The following piece was e-mailed to me by a colleague and was
doubtless e-mailed many times before that to other people - but I think it's
worth posting here. I hope you agree, even if you're a (relative)
youngster.
Checking out at the store, the young cashier suggested to the older woman
that she should bring her own grocery bags because plastic bags weren't good for
the environment.
The woman apologized and explained, "We didn't have this green thing back in
my earlier days."
The clerk responded, "That's our problem today. Your generation did not care
enough to save our environment for future generations."
She was right -- our generation didn't have the green thing in its day.
Back then, we returned
milk bottles, soda bottles and
beer bottles to the
store. The store sent them back to the plant to be washed and sterilized and
refilled, so it could use the same bottles over and over. So they really were
recycled. But we didn't have the green thing back in our day.

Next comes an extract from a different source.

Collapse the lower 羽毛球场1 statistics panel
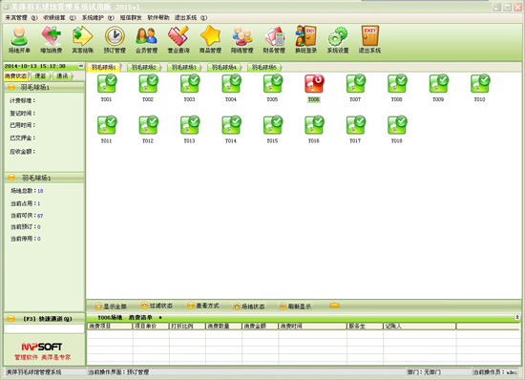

We walked up stairs, because we didn't have an escalator in every store and
office building. We walked to the
grocery store and didn't climb into a
300-horsepower machine every time we had to go two blocks. But she was right. We
didn't have the green thing in our day.
Back then, we washed the baby's diapers because we didn't have the throw-away
kind. We dried clothes on a line, not in an energy gobbling machine burning up
220 volts -- wind and solar power really did dry our clothes back in our early
days. Kids got hand-me-down clothes from their brothers or sisters, not always
brand-new
clothing. But that young lady is right. We didn't have the green thing
back in our day.
Back then, we had one
TV, or radio, in the house -- not a TV in every room.
And the TV had a small screen the size of a handkerchief (remember them?), not a
screen the size of the state of
Montana. In the kitchen, we blended and stirred
by hand because we didn't have electric machines to do everything for us.
When we packaged a fragile item to send in the mail, we used wadded up old
newspapers to cushion it, not Styrofoam or plastic bubble wrap. Back then, we
didn't fire up an engine and burn gasoline just to cut the lawn. We used a
push
mower that ran on human power. We exercised by working so we didn't need to go
to a health club to run on treadmills that operate on electricity. But she's
right. We didn't have the green thing back then.
We drank from a fountain when we were thirsty instead of using a cup or a
plastic bottle every time we had a drink of water. We refilled writing pens with
ink instead of buying a new pen, and we replaced the
razor blades in a razor
instead of throwing away the whole razor just because the blade got dull. But we
didn't have the green thing back then.
Back then, people took the streetcar or a bus, and kids rode their bikes to
school or walked instead of turning their moms into a 24-hour taxi service. We
had one electrical outlet in a room, not an entire bank of sockets to power a
dozen appliances. And we didn't need a computerized gadget to receive a signal
beamed from satellites 2,000 miles out in space in order to find the nearest
pizza joint.
Please forward this on to another selfish old person who needs a lesson in
conservation from a smartass young person.